- Oaklee Location within Baltimore
- Coordinates: 39°16′05″N 76°41′06″W﻿ / ﻿39.268°N 76.685°W
- Country: United States
- State: Maryland
- City: Baltimore

Area
- • Total: 0.056 sq mi (0.15 km^{2})
- • Land: 0.056 sq mi (0.15 km^{2})
- • Water: 0 sq mi (0 km^{2})
- Elevation: 180 ft (55 m)

Population
- • Estimate (2009): 763
- Time zone: UTC-5 (Eastern)
- • Summer (DST): UTC-4 (EDT)
- ZIP code: 21229
- Area code: 410, 443, and 667

= Oaklee, Baltimore =

Oaklee is a neighborhood in the Southwest District of Baltimore, located at the city's edge between the neighborhoods of Irvington and Violetville. Its boundaries are triangle-shaped, with the Baltimore County line forming its southwestern base.

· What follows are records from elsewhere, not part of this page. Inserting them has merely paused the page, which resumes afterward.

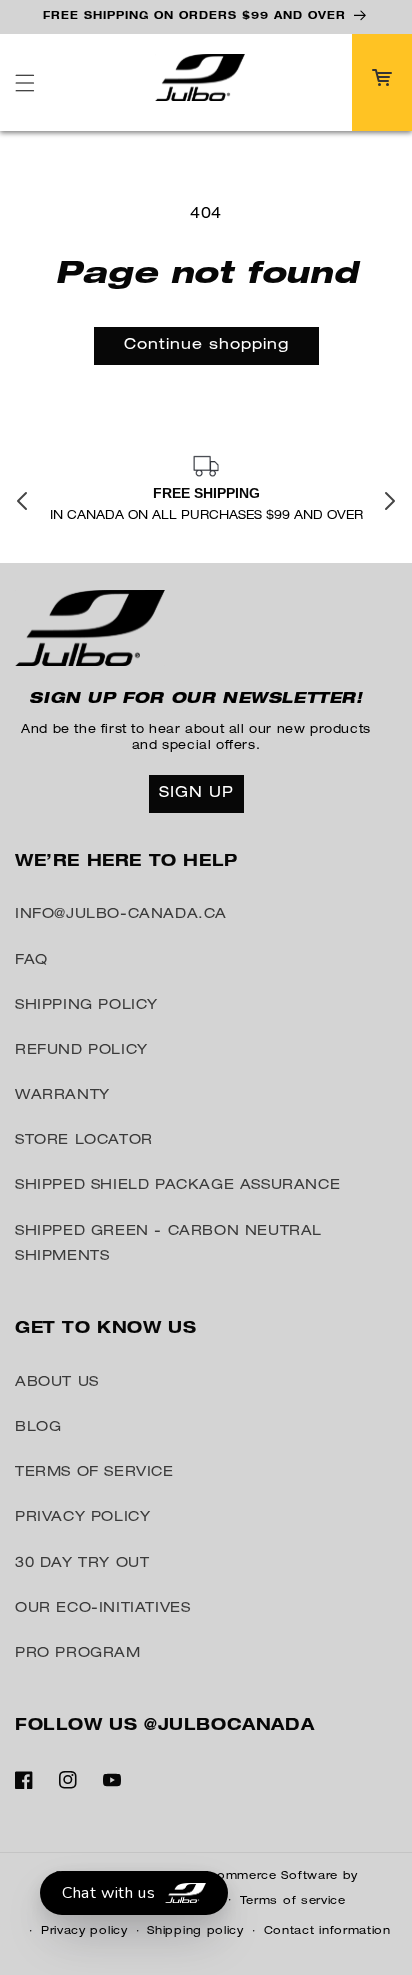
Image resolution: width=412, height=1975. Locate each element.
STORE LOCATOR (84, 1141)
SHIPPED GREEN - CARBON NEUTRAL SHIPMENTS (168, 1244)
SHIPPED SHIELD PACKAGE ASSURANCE (177, 1186)
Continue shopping (206, 345)
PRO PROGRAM (78, 1654)
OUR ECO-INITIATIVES (102, 1609)
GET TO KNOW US (105, 1330)
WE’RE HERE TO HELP (126, 863)
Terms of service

From the triangle's apex to the northeast, U.S. Route 1 branches off from Wilkens Avenue to form the neighborhood's southeastern boundary, while Wilkens draws its northwestern edge from the apex to the base.

==Public transportation==
MTA LocalLink 56 provides bus service to Oaklee along Wilkens Avenue as it travels between White Marsh Mall and UMBC.

The UMBC shuttle bus stops nearby at the intersection of Leeds Avenue and Colchester Road.